Natural Rationality | decision-making in the economy of nature


The brain and reinforcement learning

Since about 10 years, a lot of data suggest that neural mechanisms of decision-making look like reinforcement learning (RL) algorithms. According to a standard texbook,

Reinforcement learning is learning what to do--how to map situations to actions--so as to maximize a numerical reward signal. The learner is not told which actions to take, as in most forms of machine learning, but instead must discover which actions yield the most reward by trying them. In the most interesting and challenging cases, actions may affect not only the immediate reward but also the next situation and, through that, all subsequent rewards. These two characteristics--trial-and-error search and delayed reward--are the two most important distinguishing features of reinforcement learning.
Sutton, R. S., & Barto, A. G. (1998). Reinforcement learning : An introduction. Cambridge, Mass.: MIT Press.

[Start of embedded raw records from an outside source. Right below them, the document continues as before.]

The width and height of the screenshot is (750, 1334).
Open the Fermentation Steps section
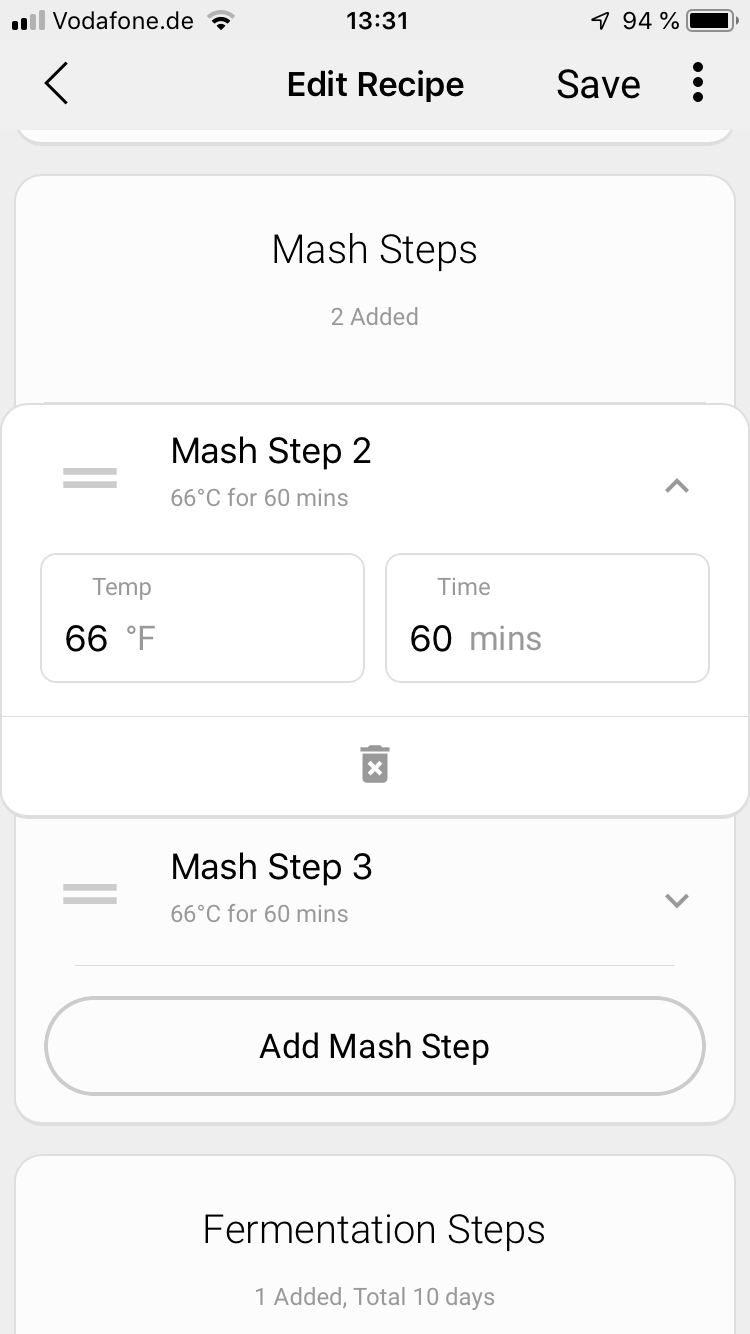[x=374, y=1229]
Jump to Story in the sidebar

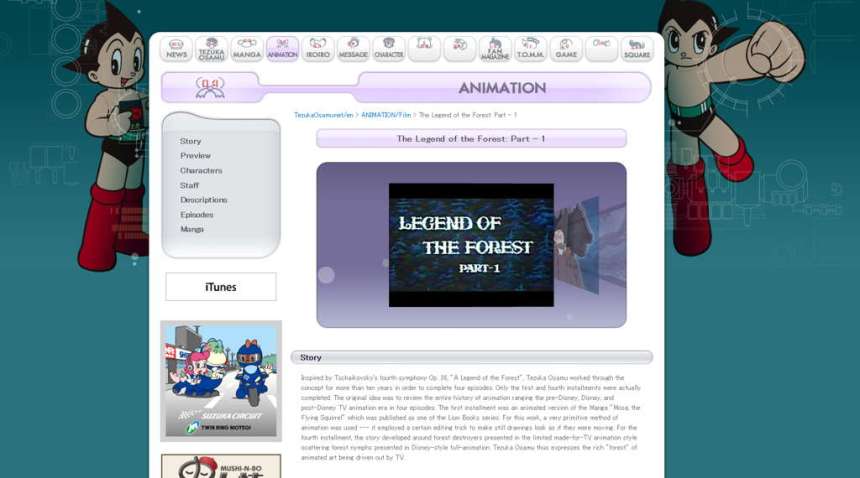[x=190, y=141]
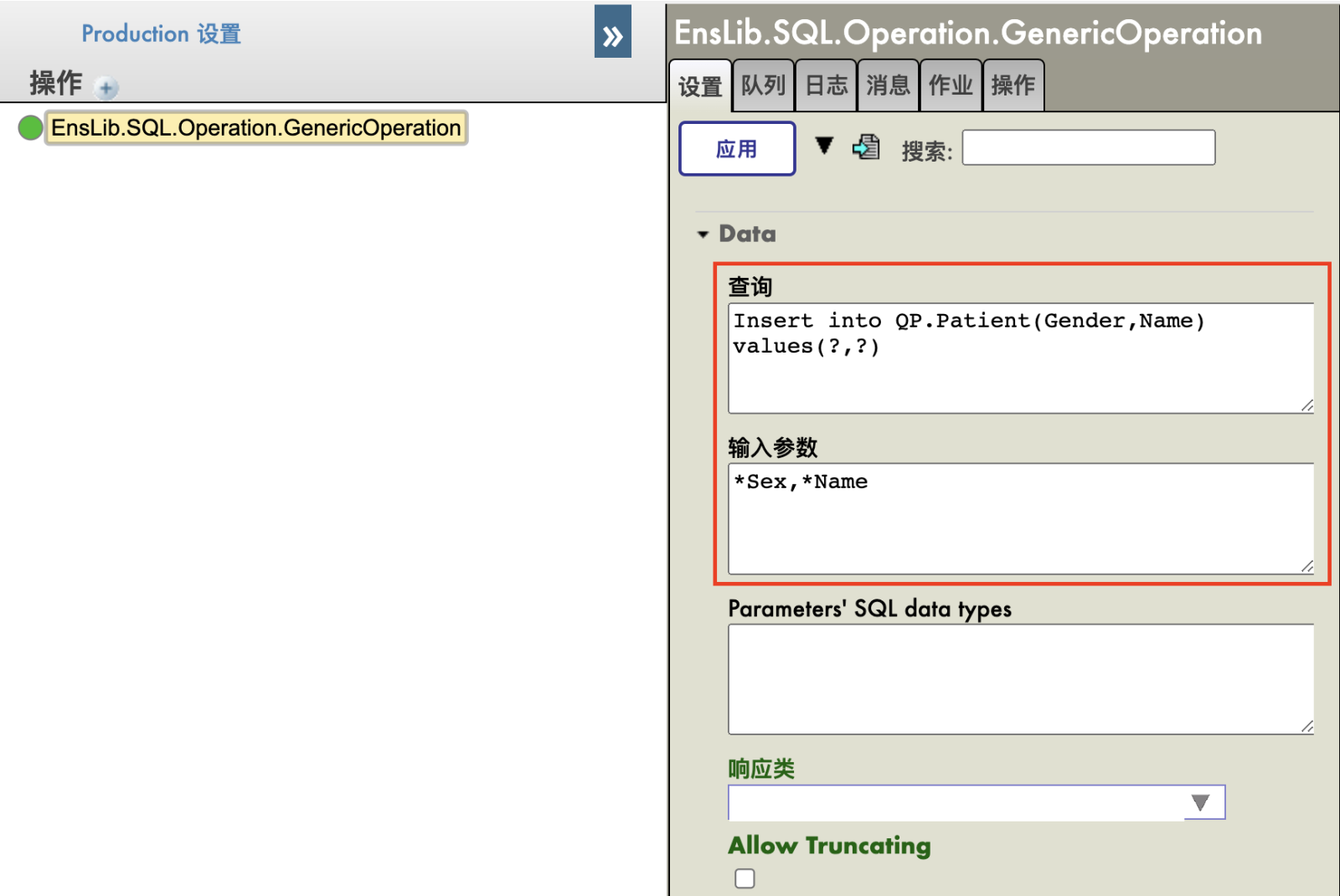Select the 操作 tab in the right panel

[x=1013, y=85]
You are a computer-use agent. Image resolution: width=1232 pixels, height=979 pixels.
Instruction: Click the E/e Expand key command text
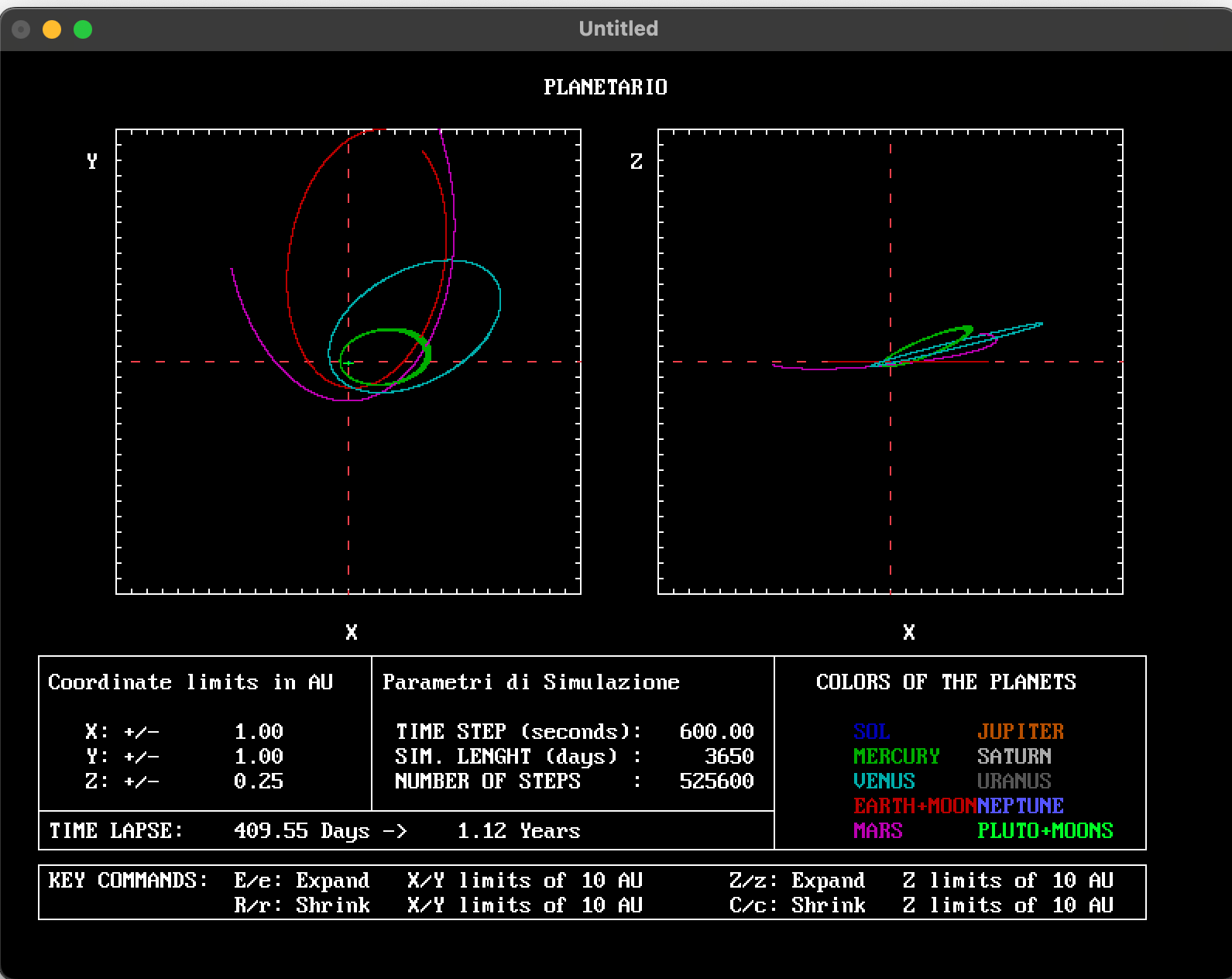click(x=302, y=881)
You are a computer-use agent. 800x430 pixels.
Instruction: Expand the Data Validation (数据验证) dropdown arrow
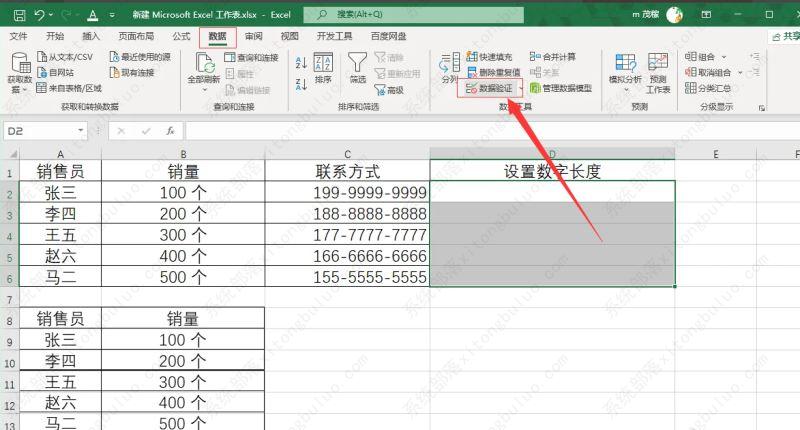pyautogui.click(x=519, y=89)
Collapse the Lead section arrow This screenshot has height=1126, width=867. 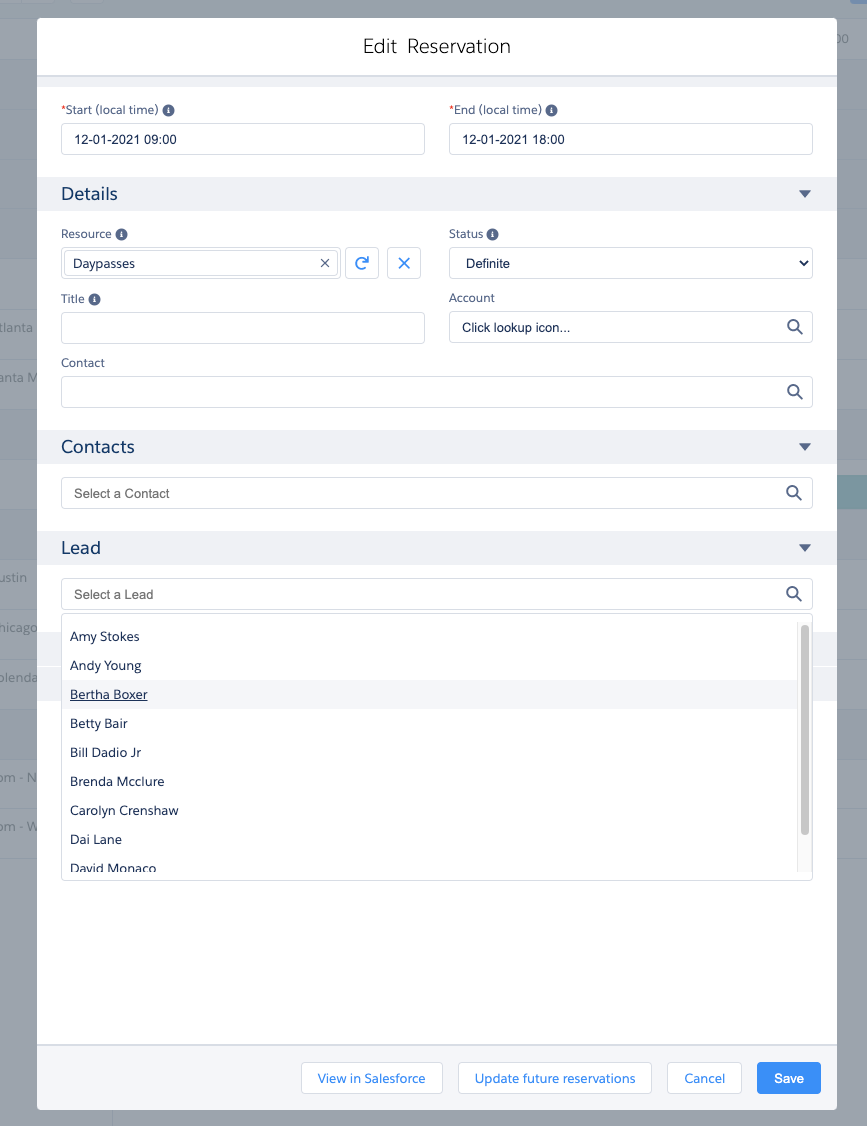805,548
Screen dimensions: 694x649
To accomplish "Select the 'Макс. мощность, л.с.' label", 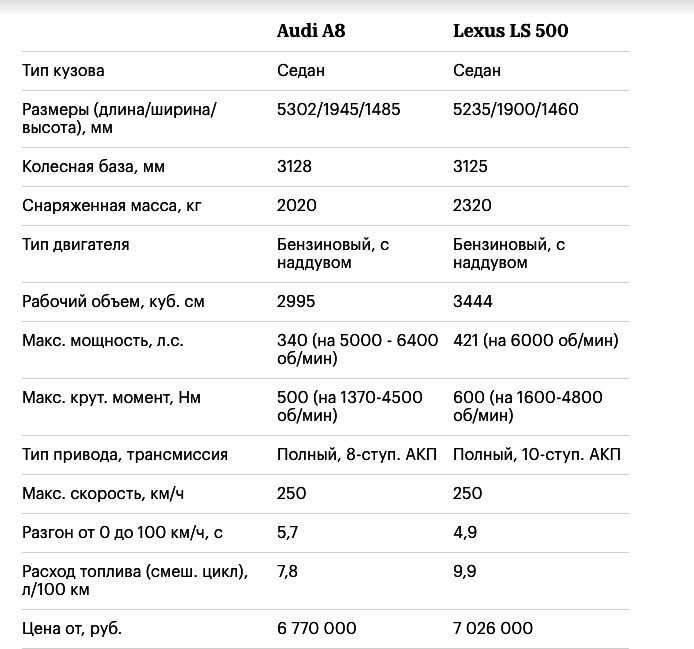I will (x=103, y=341).
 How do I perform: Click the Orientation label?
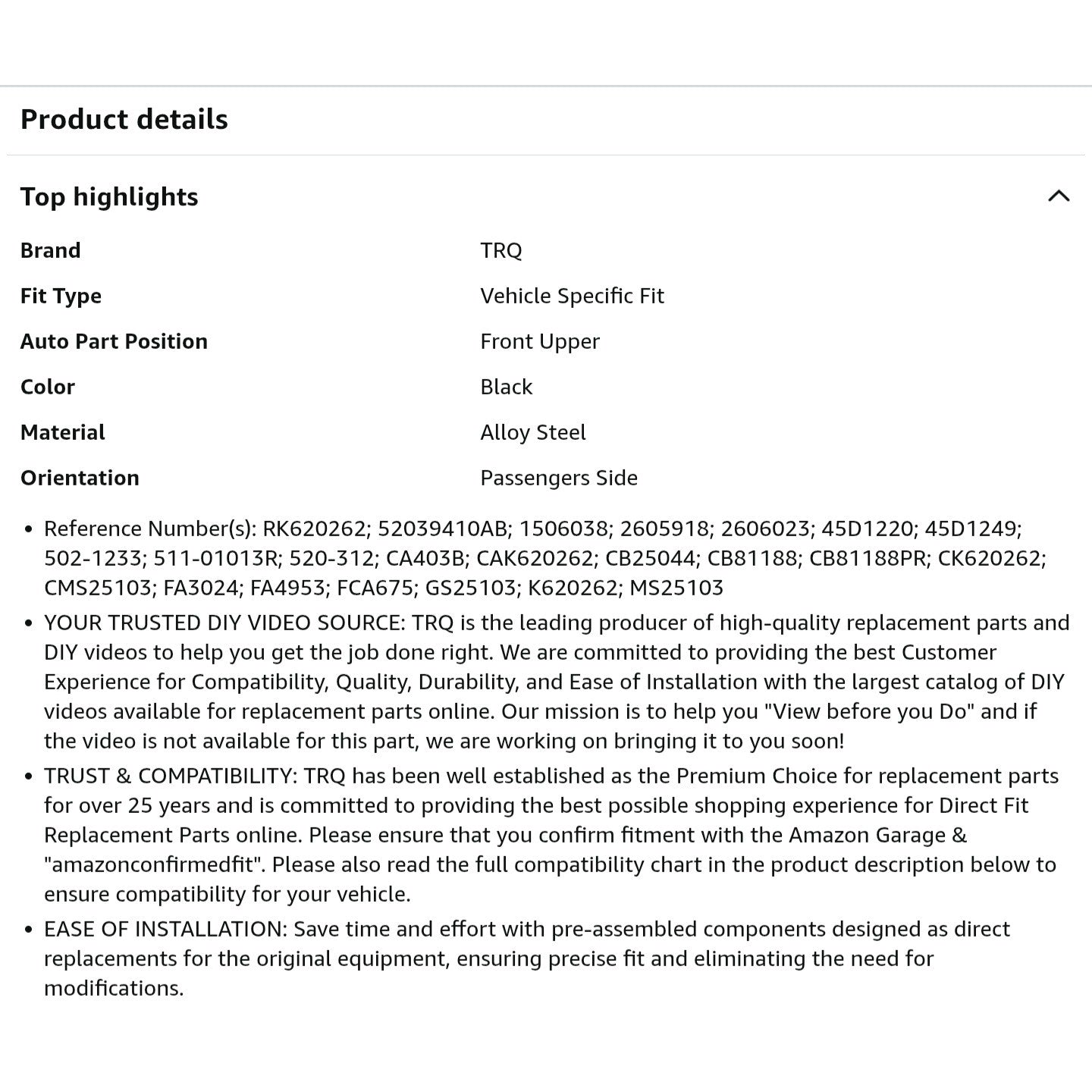(x=80, y=478)
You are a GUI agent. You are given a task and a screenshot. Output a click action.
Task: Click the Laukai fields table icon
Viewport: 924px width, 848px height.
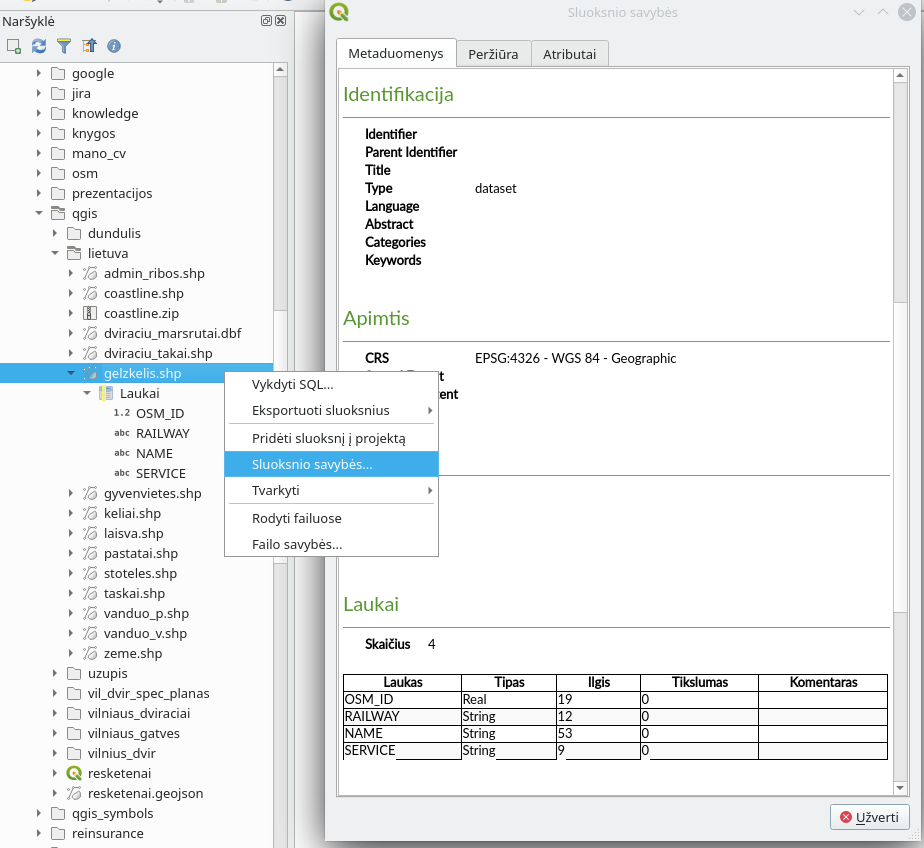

Instead of starting with a priori information and built-in policies, the agent learn which policies to follow and which actions are worth doing. On important features of RL is the prediction error signals, that is, the indication that an unexpected reward occured or that a expected reward did not occured. Many neuroscientists think that midbrain dopaminergic neurons signal prediction errors and that we make decisions according to RL algorithms (see a summary in Read Montague's new book Why choose this book? : How we make decisions). A new study by Cohen and Ranganath add some support to this "RL hypothesis". They tested the hypothesis that the "flexibility to adapt decision strategies based on recent outcomes (...) emerges through a reinforcement learning process, in which reward prediction errors are used dynamically to adjust representations of decision options". Subjects had to play a dynamic game in which optimal policies imply changing decision strategies according to their reward (no fixed strategy would be dominant). A RL algorithm predicted which decisions subjects would make if they would follow a RL algorithms, while scalp-recorded event-related brain potentials (ERP) registered brain activity related to prediction errors. The RL model matched the subject behavior and the ERP matched the signaling of predictions errors. Thus the idea the brain is a RL engine migh be a good framework to understand its functions.